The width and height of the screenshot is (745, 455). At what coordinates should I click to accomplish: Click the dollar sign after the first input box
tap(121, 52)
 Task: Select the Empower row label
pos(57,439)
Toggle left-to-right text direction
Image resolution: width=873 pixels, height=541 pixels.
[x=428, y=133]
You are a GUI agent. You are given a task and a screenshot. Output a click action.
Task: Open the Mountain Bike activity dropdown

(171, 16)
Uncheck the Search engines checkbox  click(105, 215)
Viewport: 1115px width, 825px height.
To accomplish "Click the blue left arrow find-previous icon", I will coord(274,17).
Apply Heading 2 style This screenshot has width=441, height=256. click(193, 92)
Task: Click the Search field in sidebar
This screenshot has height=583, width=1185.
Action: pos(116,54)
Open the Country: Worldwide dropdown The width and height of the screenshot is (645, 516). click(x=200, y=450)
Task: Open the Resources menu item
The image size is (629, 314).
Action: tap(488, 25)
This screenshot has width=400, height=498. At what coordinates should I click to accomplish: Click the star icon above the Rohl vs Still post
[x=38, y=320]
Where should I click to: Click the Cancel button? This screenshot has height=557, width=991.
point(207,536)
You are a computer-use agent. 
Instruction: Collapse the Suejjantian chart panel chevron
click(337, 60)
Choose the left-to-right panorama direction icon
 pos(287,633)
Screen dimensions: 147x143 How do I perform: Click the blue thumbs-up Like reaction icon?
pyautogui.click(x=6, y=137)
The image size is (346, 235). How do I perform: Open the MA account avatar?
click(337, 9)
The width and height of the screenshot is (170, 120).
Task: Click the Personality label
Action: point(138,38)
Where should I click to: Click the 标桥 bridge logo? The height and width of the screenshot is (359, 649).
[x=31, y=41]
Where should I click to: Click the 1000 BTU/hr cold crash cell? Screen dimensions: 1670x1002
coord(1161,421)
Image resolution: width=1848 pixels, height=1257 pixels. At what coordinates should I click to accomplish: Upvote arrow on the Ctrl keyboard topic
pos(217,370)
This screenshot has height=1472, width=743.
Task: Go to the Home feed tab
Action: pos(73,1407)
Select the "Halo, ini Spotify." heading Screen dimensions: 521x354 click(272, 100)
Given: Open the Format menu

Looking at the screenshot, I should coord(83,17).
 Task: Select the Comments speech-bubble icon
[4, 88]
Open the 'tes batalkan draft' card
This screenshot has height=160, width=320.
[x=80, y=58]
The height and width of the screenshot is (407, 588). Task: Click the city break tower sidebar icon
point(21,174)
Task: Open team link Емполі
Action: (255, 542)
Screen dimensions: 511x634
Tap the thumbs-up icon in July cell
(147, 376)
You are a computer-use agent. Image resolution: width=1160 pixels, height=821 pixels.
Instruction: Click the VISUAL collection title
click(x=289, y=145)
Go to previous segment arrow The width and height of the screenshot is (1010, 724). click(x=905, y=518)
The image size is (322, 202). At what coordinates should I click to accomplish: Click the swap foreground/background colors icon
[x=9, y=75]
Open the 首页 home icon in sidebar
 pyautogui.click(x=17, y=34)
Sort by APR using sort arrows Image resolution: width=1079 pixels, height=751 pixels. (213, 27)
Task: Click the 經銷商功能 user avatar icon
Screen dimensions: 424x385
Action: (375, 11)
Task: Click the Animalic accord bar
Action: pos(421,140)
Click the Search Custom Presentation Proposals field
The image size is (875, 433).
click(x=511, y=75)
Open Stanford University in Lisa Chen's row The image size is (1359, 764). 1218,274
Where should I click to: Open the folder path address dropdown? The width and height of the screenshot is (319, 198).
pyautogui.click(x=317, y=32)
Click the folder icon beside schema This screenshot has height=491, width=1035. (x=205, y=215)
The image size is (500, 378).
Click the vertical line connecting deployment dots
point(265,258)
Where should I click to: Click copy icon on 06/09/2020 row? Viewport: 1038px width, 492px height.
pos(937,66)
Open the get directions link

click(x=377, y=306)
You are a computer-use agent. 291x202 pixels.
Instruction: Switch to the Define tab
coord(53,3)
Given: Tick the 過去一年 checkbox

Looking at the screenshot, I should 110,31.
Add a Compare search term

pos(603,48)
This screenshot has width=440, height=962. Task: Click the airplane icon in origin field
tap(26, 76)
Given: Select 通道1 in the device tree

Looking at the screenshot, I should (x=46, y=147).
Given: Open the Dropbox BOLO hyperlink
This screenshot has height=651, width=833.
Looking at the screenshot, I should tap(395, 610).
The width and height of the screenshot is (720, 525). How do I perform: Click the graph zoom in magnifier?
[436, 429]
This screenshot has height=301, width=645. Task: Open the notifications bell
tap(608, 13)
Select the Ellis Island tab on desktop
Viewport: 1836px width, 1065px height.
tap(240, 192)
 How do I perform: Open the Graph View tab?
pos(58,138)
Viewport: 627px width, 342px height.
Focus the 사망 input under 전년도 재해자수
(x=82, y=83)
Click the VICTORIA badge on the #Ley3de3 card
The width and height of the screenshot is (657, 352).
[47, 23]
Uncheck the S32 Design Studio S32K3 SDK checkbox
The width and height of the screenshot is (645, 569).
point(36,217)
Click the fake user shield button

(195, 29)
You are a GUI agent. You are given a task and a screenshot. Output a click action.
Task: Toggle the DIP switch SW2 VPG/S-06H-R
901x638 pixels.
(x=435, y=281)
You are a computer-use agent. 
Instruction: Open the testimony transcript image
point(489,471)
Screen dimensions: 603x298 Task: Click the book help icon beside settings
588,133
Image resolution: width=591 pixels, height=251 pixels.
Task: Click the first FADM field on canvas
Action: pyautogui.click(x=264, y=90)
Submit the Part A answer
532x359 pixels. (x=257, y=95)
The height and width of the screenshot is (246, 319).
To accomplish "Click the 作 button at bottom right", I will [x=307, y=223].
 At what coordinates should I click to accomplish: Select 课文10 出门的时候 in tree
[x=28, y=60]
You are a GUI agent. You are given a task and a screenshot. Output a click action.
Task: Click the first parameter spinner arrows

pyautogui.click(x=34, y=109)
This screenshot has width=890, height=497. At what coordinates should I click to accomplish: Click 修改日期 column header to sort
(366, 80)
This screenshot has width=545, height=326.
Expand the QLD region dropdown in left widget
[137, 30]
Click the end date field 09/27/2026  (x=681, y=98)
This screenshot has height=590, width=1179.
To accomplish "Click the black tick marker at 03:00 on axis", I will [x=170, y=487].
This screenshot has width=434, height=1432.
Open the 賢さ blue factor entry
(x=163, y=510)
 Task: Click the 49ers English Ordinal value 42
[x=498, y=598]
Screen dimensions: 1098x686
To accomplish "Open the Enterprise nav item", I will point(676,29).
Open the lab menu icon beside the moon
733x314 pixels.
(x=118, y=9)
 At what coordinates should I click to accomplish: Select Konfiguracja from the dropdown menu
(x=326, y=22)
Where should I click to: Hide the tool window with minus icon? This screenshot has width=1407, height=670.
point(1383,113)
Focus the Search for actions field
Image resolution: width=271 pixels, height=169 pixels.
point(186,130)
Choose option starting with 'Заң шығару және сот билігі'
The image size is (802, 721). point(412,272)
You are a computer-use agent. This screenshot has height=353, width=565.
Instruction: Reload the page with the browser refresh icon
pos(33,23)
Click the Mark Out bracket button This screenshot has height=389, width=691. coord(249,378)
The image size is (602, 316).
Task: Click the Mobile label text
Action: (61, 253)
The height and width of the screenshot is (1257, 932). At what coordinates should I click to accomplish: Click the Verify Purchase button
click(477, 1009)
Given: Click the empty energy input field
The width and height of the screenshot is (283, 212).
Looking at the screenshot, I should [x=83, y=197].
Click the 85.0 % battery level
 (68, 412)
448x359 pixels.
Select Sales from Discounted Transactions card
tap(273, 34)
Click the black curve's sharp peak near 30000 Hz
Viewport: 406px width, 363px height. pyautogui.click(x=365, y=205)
--------
**WHAT TO WORK ON:** Your task is to restate every record exactly.

**THE ANSWER:**
The width and height of the screenshot is (745, 455). At what coordinates should I click to accomplish: Click the dollar sign after the first input box
tap(121, 52)
 Task: Select the Empower row label
pos(57,439)
Toggle left-to-right text direction
Image resolution: width=873 pixels, height=541 pixels.
[x=428, y=133]
You are a GUI agent. You are given a task and a screenshot. Output a click action.
Task: Open the Mountain Bike activity dropdown

(171, 16)
Uncheck the Search engines checkbox  click(105, 215)
Viewport: 1115px width, 825px height.
To accomplish "Click the blue left arrow find-previous icon", I will coord(274,17).
Apply Heading 2 style This screenshot has width=441, height=256. click(193, 92)
Task: Click the Search field in sidebar
This screenshot has height=583, width=1185.
Action: pos(116,54)
Open the Country: Worldwide dropdown The width and height of the screenshot is (645, 516). click(x=200, y=450)
Task: Open the Resources menu item
The image size is (629, 314).
Action: tap(488, 25)
This screenshot has width=400, height=498. At what coordinates should I click to accomplish: Click the star icon above the Rohl vs Still post
[x=38, y=320]
Where should I click to: Click the Cancel button? This screenshot has height=557, width=991.
point(207,536)
You are a computer-use agent. 
Instruction: Collapse the Suejjantian chart panel chevron
click(337, 60)
Choose the left-to-right panorama direction icon
 pos(287,633)
Screen dimensions: 147x143 How do I perform: Click the blue thumbs-up Like reaction icon?
pyautogui.click(x=6, y=137)
The image size is (346, 235). How do I perform: Open the MA account avatar?
click(337, 9)
The width and height of the screenshot is (170, 120).
Task: Click the Personality label
Action: point(138,38)
Where should I click to: Click the 标桥 bridge logo? The height and width of the screenshot is (359, 649).
[x=31, y=41]
Where should I click to: Click the 1000 BTU/hr cold crash cell? Screen dimensions: 1670x1002
coord(1161,421)
Image resolution: width=1848 pixels, height=1257 pixels. At what coordinates should I click to accomplish: Upvote arrow on the Ctrl keyboard topic
pos(217,370)
This screenshot has height=1472, width=743.
Task: Go to the Home feed tab
Action: pos(73,1407)
Select the "Halo, ini Spotify." heading Screen dimensions: 521x354 click(272, 100)
Given: Open the Format menu

Looking at the screenshot, I should coord(83,17).
 Task: Select the Comments speech-bubble icon
[4, 88]
Open the 'tes batalkan draft' card
This screenshot has height=160, width=320.
[x=80, y=58]
The height and width of the screenshot is (407, 588). Task: Click the city break tower sidebar icon
point(21,174)
Task: Open team link Емполі
Action: (255, 542)
Screen dimensions: 511x634
Tap the thumbs-up icon in July cell
(147, 376)
You are a computer-use agent. Image resolution: width=1160 pixels, height=821 pixels.
Instruction: Click the VISUAL collection title
click(x=289, y=145)
Go to previous segment arrow The width and height of the screenshot is (1010, 724). click(x=905, y=518)
The image size is (322, 202). At what coordinates should I click to accomplish: Click the swap foreground/background colors icon
[x=9, y=75]
Open the 首页 home icon in sidebar
 pyautogui.click(x=17, y=34)
Sort by APR using sort arrows Image resolution: width=1079 pixels, height=751 pixels. (213, 27)
Task: Click the 經銷商功能 user avatar icon
Screen dimensions: 424x385
Action: (375, 11)
Task: Click the Animalic accord bar
Action: pos(421,140)
Click the Search Custom Presentation Proposals field
The image size is (875, 433).
click(x=511, y=75)
Open Stanford University in Lisa Chen's row The image size is (1359, 764). 1218,274
Where should I click to: Open the folder path address dropdown? The width and height of the screenshot is (319, 198).
pyautogui.click(x=317, y=32)
Click the folder icon beside schema This screenshot has height=491, width=1035. (x=205, y=215)
The image size is (500, 378).
Click the vertical line connecting deployment dots
point(265,258)
Where should I click to: Click copy icon on 06/09/2020 row? Viewport: 1038px width, 492px height.
pos(937,66)
Open the get directions link

click(x=377, y=306)
You are a computer-use agent. 291x202 pixels.
Instruction: Switch to the Define tab
coord(53,3)
Given: Tick the 過去一年 checkbox

Looking at the screenshot, I should 110,31.
Add a Compare search term

pos(603,48)
This screenshot has width=440, height=962. Task: Click the airplane icon in origin field
tap(26, 76)
Given: Select 通道1 in the device tree

Looking at the screenshot, I should (x=46, y=147).
Given: Open the Dropbox BOLO hyperlink
This screenshot has height=651, width=833.
Looking at the screenshot, I should tap(395, 610).
The width and height of the screenshot is (720, 525). How do I perform: Click the graph zoom in magnifier?
[436, 429]
This screenshot has height=301, width=645. Task: Open the notifications bell
tap(608, 13)
Select the Ellis Island tab on desktop
Viewport: 1836px width, 1065px height.
tap(240, 192)
 How do I perform: Open the Graph View tab?
pos(58,138)
Viewport: 627px width, 342px height.
Focus the 사망 input under 전년도 재해자수
(x=82, y=83)
Click the VICTORIA badge on the #Ley3de3 card
The width and height of the screenshot is (657, 352).
[47, 23]
Uncheck the S32 Design Studio S32K3 SDK checkbox
The width and height of the screenshot is (645, 569).
point(36,217)
Click the fake user shield button

(195, 29)
You are a GUI agent. You are given a task and a screenshot. Output a click action.
Task: Toggle the DIP switch SW2 VPG/S-06H-R
901x638 pixels.
(x=435, y=281)
You are a computer-use agent. 
Instruction: Open the testimony transcript image
point(489,471)
Screen dimensions: 603x298 Task: Click the book help icon beside settings
588,133
Image resolution: width=591 pixels, height=251 pixels.
Task: Click the first FADM field on canvas
Action: pyautogui.click(x=264, y=90)
Submit the Part A answer
532x359 pixels. (x=257, y=95)
The height and width of the screenshot is (246, 319).
To accomplish "Click the 作 button at bottom right", I will [x=307, y=223].
 At what coordinates should I click to accomplish: Select 课文10 出门的时候 in tree
[x=28, y=60]
You are a GUI agent. You are given a task and a screenshot. Output a click action.
Task: Click the first parameter spinner arrows

pyautogui.click(x=34, y=109)
This screenshot has width=890, height=497. At what coordinates should I click to accomplish: Click 修改日期 column header to sort
(366, 80)
This screenshot has width=545, height=326.
Expand the QLD region dropdown in left widget
[137, 30]
Click the end date field 09/27/2026  (x=681, y=98)
This screenshot has height=590, width=1179.
To accomplish "Click the black tick marker at 03:00 on axis", I will [x=170, y=487].
This screenshot has width=434, height=1432.
Open the 賢さ blue factor entry
(x=163, y=510)
 Task: Click the 49ers English Ordinal value 42
[x=498, y=598]
Screen dimensions: 1098x686
To accomplish "Open the Enterprise nav item", I will point(676,29).
Open the lab menu icon beside the moon
733x314 pixels.
(x=118, y=9)
 At what coordinates should I click to accomplish: Select Konfiguracja from the dropdown menu
(x=326, y=22)
Where should I click to: Hide the tool window with minus icon? This screenshot has width=1407, height=670.
point(1383,113)
Focus the Search for actions field
Image resolution: width=271 pixels, height=169 pixels.
point(186,130)
Choose option starting with 'Заң шығару және сот билігі'
The image size is (802, 721). point(412,272)
You are a computer-use agent. This screenshot has height=353, width=565.
Instruction: Reload the page with the browser refresh icon
pos(33,23)
Click the Mark Out bracket button This screenshot has height=389, width=691. coord(249,378)
The image size is (602, 316).
Task: Click the Mobile label text
Action: (61, 253)
The height and width of the screenshot is (1257, 932). At what coordinates should I click to accomplish: Click the Verify Purchase button
click(477, 1009)
Given: Click the empty energy input field
The width and height of the screenshot is (283, 212).
Looking at the screenshot, I should [x=83, y=197].
Click the 85.0 % battery level
 (68, 412)
448x359 pixels.
Select Sales from Discounted Transactions card
tap(273, 34)
Click the black curve's sharp peak near 30000 Hz
Viewport: 406px width, 363px height. pyautogui.click(x=365, y=205)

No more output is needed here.